Lunges are no good, hurt worse than squats I will think about a deadlift variation*

Thanks everyone for the replies

I cant change a squat for leg press? I know squats are a compound exercise and using a leg press machine doesn't come close to that*
 
Yea i did it pre-accident (see journal). But i was less smart then modified heaps of it, which in hindsight was bad. If i had my time over (which i do), id do linear progression programs til 140/100/180 then something like you've posted after, possibly swapping legcurls with GM's or something.

Sticky - im curious why you dont like it?
Thanks I will checkout your journal
I just dont like 5/3/1 full stop.

Leaves to much up to the trainee.
what does it leave up to the trainee? I have seen a few spreadsheets around and it all seems pretty locked in as to reps weight and progression
 
5/3/1 itself has to many variables.... Some people having to up their maxes, pick different templates for assistance because the actual programming doesnt really do much for bench or OHP.... Just to many things that need to be adjusted.

Most people running 5/3/1, at least on here are are novice/intermediate lifters. They dont really understand programming or what works for them.

It also allows for VERY slow progression. A novice lifter, training for strength is much better off doing something else.
 
5/3/1 itself has to many variables.... Some people having to up their maxes, pick different templates for assistance because the actual programming doesnt really do much for bench or OHP.... Just to many things that need to be adjusted.

Most people running 5/3/1, at least on here are are novice/intermediate lifters. They dont really understand programming or what works for them.

It also allows for VERY slow progression. A novice lifter, training for strength is much better off doing something else.

Fair enough, makes a lot of sense

What would you recommend?
 
Anything else lol

What are you current lifts/bodyweight?

How long have you been lifting?

Lol

88kg bench 80kg I have never attempted deads

On and off for 4-5 months more off than on, Tuesday's and Wednesday's are pretty much written off I might start going to the gym before work now it seems to be warming up a little in the morning
 
Lol

88kg bench 80kg I have never attempted deads

On and off for 4-5 months more off than on, Tuesday's and Wednesday's are pretty much written off I might start going to the gym before work now it seems to be warming up a little in the morning

Go on PTC beginner program imho. Not sure about your squats though, get them looked at perhaps.
 
Go on PTC beginner program imho. Not sure about your squats though, get them looked at perhaps.

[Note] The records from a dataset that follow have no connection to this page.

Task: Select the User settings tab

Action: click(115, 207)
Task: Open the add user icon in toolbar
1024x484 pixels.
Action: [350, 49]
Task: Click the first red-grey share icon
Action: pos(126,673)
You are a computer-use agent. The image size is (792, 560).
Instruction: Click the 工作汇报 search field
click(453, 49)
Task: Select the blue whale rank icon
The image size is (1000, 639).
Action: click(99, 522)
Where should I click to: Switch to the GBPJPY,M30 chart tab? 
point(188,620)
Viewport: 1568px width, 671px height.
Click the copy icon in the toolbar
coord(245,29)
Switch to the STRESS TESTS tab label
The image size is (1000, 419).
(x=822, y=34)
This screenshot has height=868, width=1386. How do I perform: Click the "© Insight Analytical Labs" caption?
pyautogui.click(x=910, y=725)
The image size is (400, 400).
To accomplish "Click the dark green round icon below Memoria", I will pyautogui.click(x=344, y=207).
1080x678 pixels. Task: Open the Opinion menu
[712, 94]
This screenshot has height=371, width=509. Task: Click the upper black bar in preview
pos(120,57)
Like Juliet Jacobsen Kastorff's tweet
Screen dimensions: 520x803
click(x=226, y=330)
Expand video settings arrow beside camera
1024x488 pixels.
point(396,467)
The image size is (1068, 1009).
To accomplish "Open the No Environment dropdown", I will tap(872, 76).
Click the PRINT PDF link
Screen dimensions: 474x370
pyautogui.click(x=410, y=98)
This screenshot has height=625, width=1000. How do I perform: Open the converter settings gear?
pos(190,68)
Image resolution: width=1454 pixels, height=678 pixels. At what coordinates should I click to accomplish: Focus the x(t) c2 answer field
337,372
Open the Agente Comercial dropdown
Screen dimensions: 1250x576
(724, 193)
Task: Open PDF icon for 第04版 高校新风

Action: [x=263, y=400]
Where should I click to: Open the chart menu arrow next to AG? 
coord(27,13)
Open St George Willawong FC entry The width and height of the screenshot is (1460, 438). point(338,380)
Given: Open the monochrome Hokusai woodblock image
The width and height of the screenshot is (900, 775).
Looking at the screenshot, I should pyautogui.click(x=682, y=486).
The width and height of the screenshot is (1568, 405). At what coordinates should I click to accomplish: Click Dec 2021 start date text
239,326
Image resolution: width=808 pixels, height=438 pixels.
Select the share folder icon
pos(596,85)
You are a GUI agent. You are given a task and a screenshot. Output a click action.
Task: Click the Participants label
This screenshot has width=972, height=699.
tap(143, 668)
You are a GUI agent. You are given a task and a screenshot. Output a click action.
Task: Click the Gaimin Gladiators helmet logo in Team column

I think I will I just liked how simple the boring but big program is, I suppose the PTC one is just as simple

I will try to get to into a consistent routine and then make a visit to PTC or somewhere that can help me with squats
 
Since you can't do squats at the moment I think leg press is a fine substitute if you can do them.

I'm also not the biggest fan off 531. The extremely slow progression is very boring and too slow for beginners. Also it just didn't work well for me when I did it.